Mission Accomplished

Misguided efforts at ceasefires in Yemen just buy time for the Houthi rebels and their Iranian patrons to continue the war that prompts calls for ceasefires.

For the sake of the Yemen people who are suffering as the war drags on and Houthis divert humanitarian aid through the port of Hodeidah, we need to let Saudi Arabia's pro-government coalition win the war without imposing futile ceasefires:

The December 18th ceasefire around the Red Sea port of Hodeida has failed and the Shia rebels have resumed most of their combat operations including attacks against targets in Saudi Arabia using Iranian ballistic missiles and UAVs carrying explosives. The December 18th deal was supposed to make it possible for food and other aid to be unloaded from ships and sent off on trucks to an increasingly desperate and hungry population in northern and central Yemen. The ceasefire halted a government offensive that was about to capture the port facilities and the Shia rebels indicated that would (one way or another) probably lead to major damage to the port facilities.

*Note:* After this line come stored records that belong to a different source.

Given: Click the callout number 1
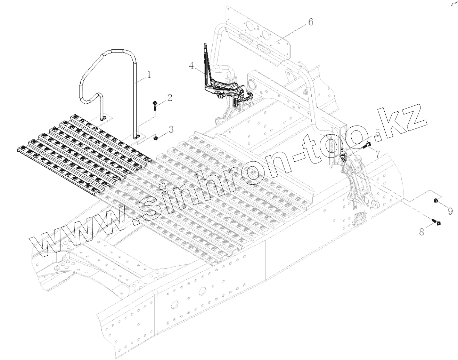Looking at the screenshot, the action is pos(149,74).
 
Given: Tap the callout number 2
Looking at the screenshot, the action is pos(170,97).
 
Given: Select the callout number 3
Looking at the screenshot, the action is pos(171,130).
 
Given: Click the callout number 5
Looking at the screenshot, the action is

The ceasefire terms called for the rebels to withdraw their forces from the port area by January 1st and from all of Hodeida a week later. This was to be monitored by 40 UN personnel. This process could not get started until the shooting stopped and that never happened. That is how previous ceasefire agreements have unraveled and this one was no different.

The Houthis weren't sincere and "all" they did was buy a month of time to recover. What a shock. No wonder the Saudis are only slowly winning the war.

As I wrote as a ceasefire was about to begin in November 2018:

The ceasefire will not noticeably work and humanitarian aid delivered will be siphoned off by the Houthi for their war needs and blocked for the people who need it after a brief respite.

And the Houthi will regroup and reorganize during the ceasefire to be better prepared to fight the war when the ceasefire is ended.

So the war will last longer and more people will suffer and die. But other than that a ceasefire is great.

Winning the war more rapidly would be the best humanitarian effort:

It is false compassion to say that very tight rules of engagement and very tight application of those rules that reduce casualties from our firing to a 2 or 3 per day is better than rules that result in 100 per day if the looser rules end the war much faster.

If we wage a two-day battle that defeats the enemy and ends the battle but kills 200 civilians, is that really worse than a 100-day battle--longer because the enemy isn't being hit as hard as it could be--that kills 2.5 civilians per day (so 250 total dead)?

And how many more civilians die from other causes in that extra 98 days of fighting from enemy executions, accidents, disease, lack of medicine for treatable conditions, hunger, thirst, suicide, or the perils of becoming a refugee (like dying in a sinking boat trying to reach Europe)?

Seriously, was it compassionate to have refused to get involved in the Syrian civil war 5 years and 450,000 dead ago out of fear of "further militarizing" the conflict as our secretary of state put it? Was that truly the compassionate decision?

You may feel better by thinking your ceasefire efforts are the compassionate course of action. But other people pay the price for your warm fuzzy feeling.